Detecting Obfuscated JavaScript Malware Using Sequences of Internal Function Calls

Web browsers are often used as a popular means for compromising Internet hosts. An attacker may inject a JavaScript malware into a web page. When a victim visits this page, the malware is executed and attempts to exploit a specific browser vulnerability or download an unwanted program. Obfuscated JavaScript malware can easily evade signature-based detection by changing the appearance of JavaScript code. To address this problem, some previous studies have used static analysis in which some features are extracted from both benign and malicious web pages, and then a classifier is trained to distinguish between them. Because nowadays benign JavaScript code is often obfuscated, static analysis techniques generate many false alarms. In this paper, we use dynamic analysis to monitor a web page for detecting obfuscated JavaScript malware. We first load a set of malicious web pages in a real web browser and collect a sequence of predictive function calls using internal function debugging for each of them.
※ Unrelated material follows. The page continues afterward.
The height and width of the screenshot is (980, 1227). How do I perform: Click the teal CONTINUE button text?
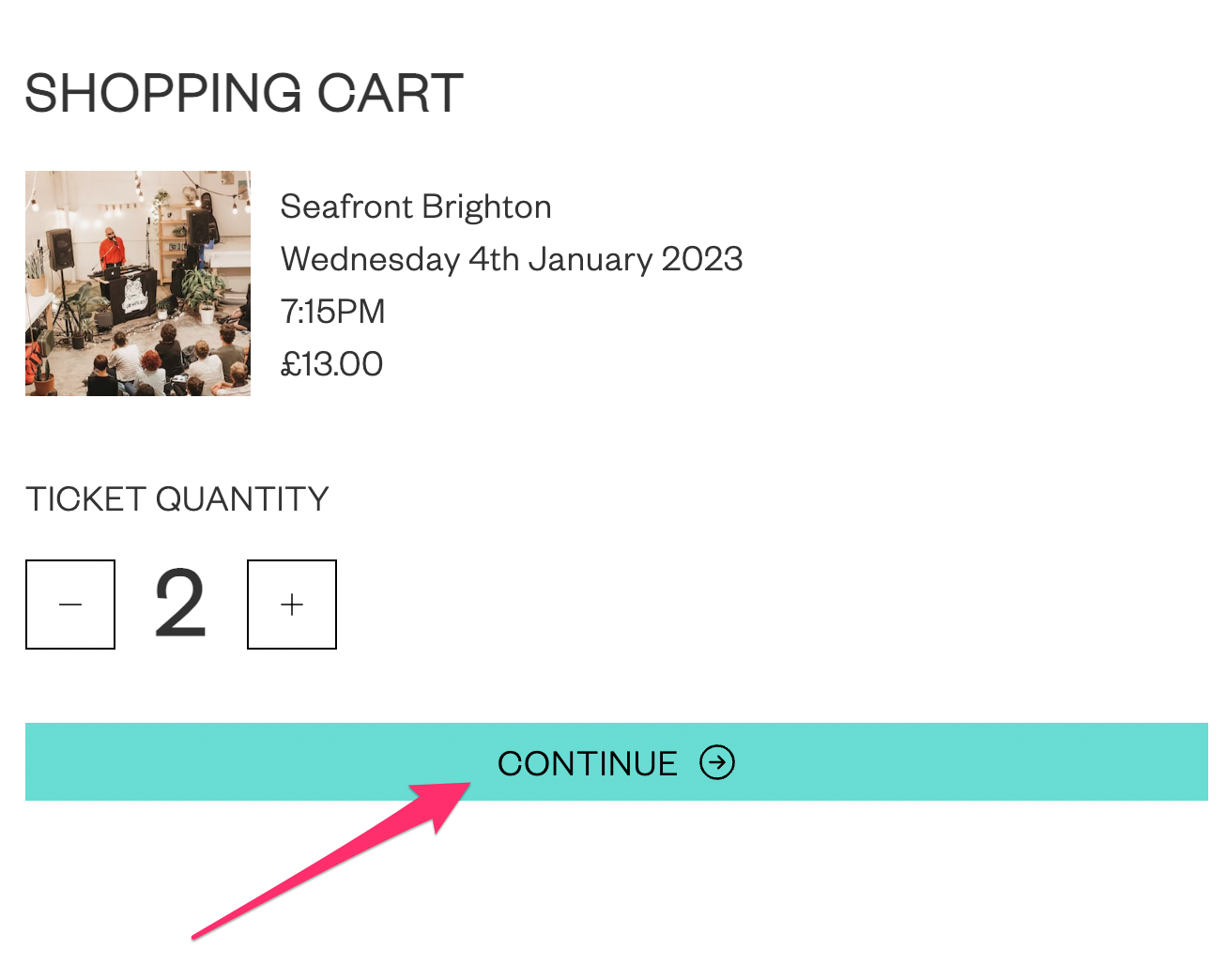coord(588,763)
We then group similar sequences into the same cluster based on the normalized Levenshtein distance (NLD) metric and generate a so-called behavioral signature for each cluster. A web page is detected as malicious only if the sequence of its intercepted function calls is matched with at least one generated behavioral signature. Our evaluation results show that the generated behavioral signatures are able to detect obfuscated JavaScript malware with a low false alarm rate.